- [DATASET RECORDS]

■ ■ ■

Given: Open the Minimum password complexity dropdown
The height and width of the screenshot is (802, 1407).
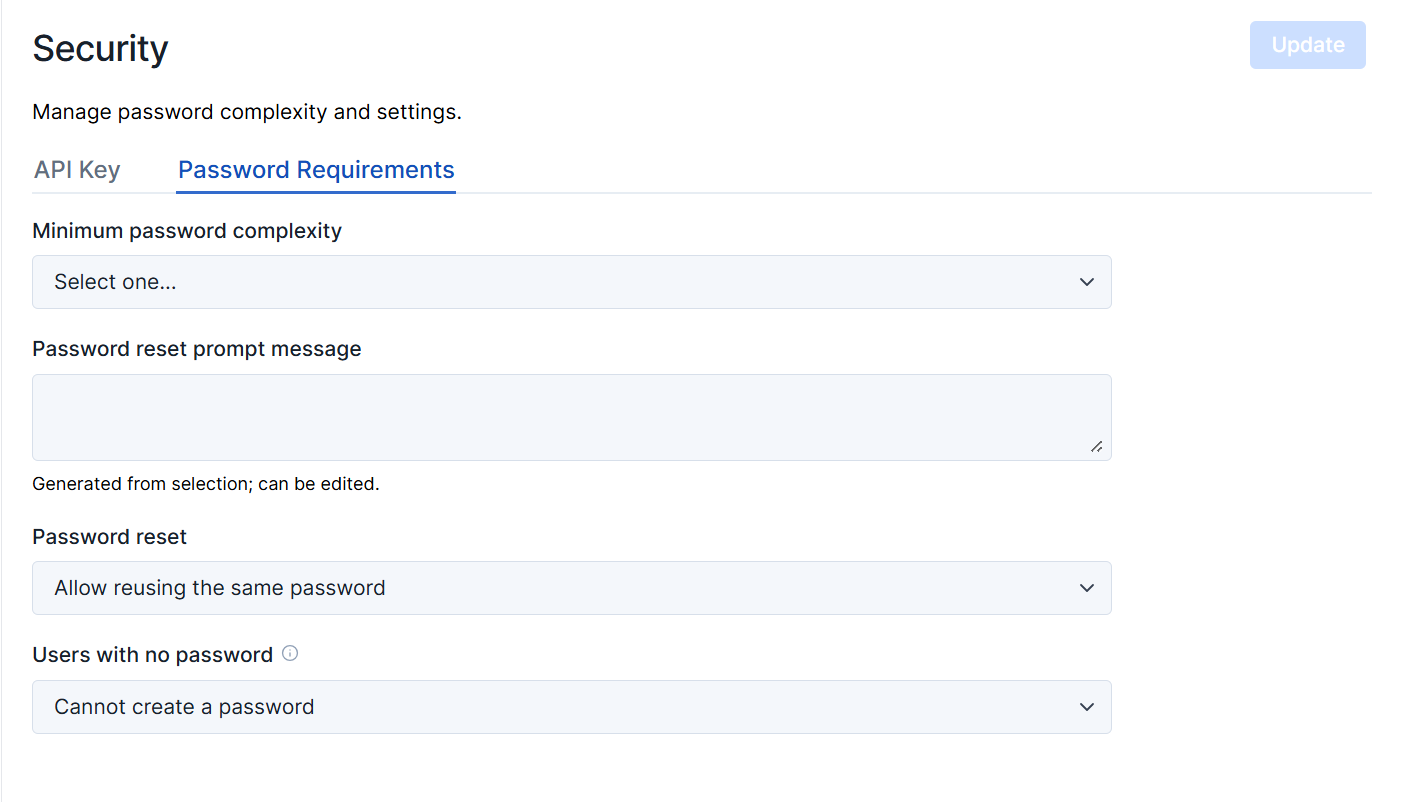Looking at the screenshot, I should (571, 282).
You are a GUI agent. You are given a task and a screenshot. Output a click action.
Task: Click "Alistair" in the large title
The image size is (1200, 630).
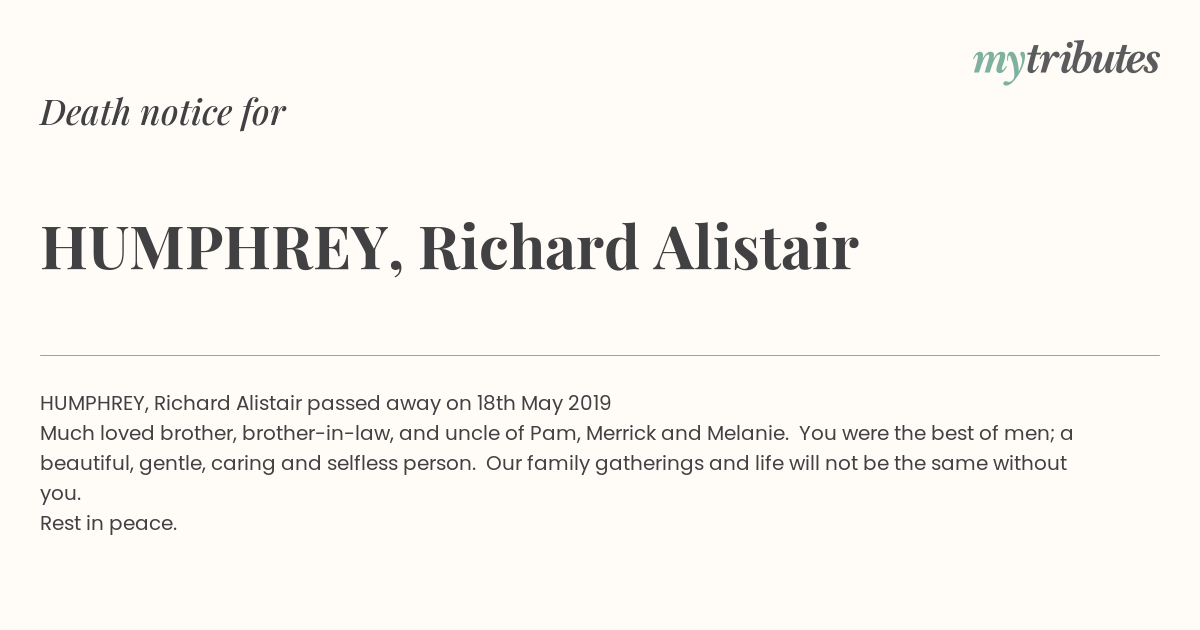(756, 247)
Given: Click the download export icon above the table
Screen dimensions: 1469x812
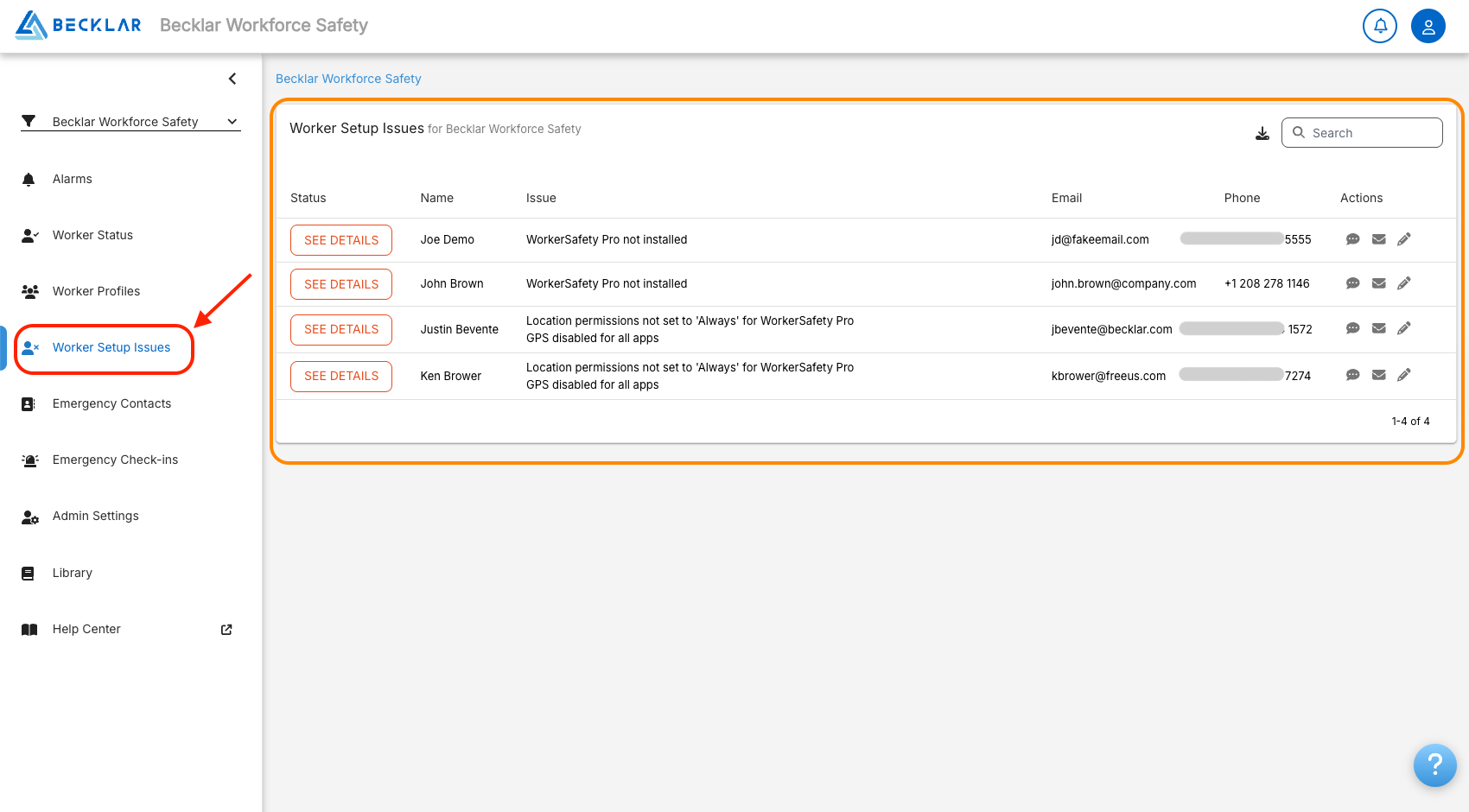Looking at the screenshot, I should click(1262, 133).
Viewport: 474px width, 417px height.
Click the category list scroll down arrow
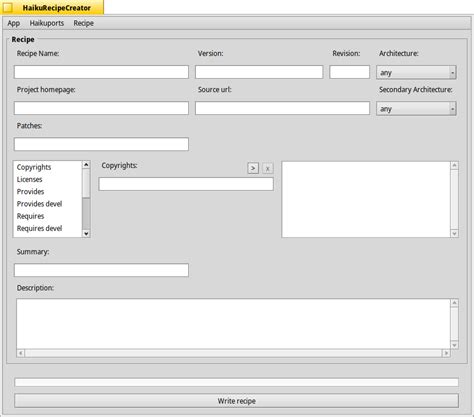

■ ■ ■

- [EXERCISE]
Copy out the text of every entry above word for word, without the pictures.

- [EXERCISE RESULT]
Given: Open the Minimum password complexity dropdown
The height and width of the screenshot is (802, 1407).
Looking at the screenshot, I should (571, 282).
You are a GUI agent. You are given a task and a screenshot. Output a click action.
Task: Click "Alistair" in the large title
The image size is (1200, 630).
(756, 247)
Given: Click the download export icon above the table
Screen dimensions: 1469x812
Looking at the screenshot, I should click(1262, 133).
Viewport: 474px width, 417px height.
Click the category list scroll down arrow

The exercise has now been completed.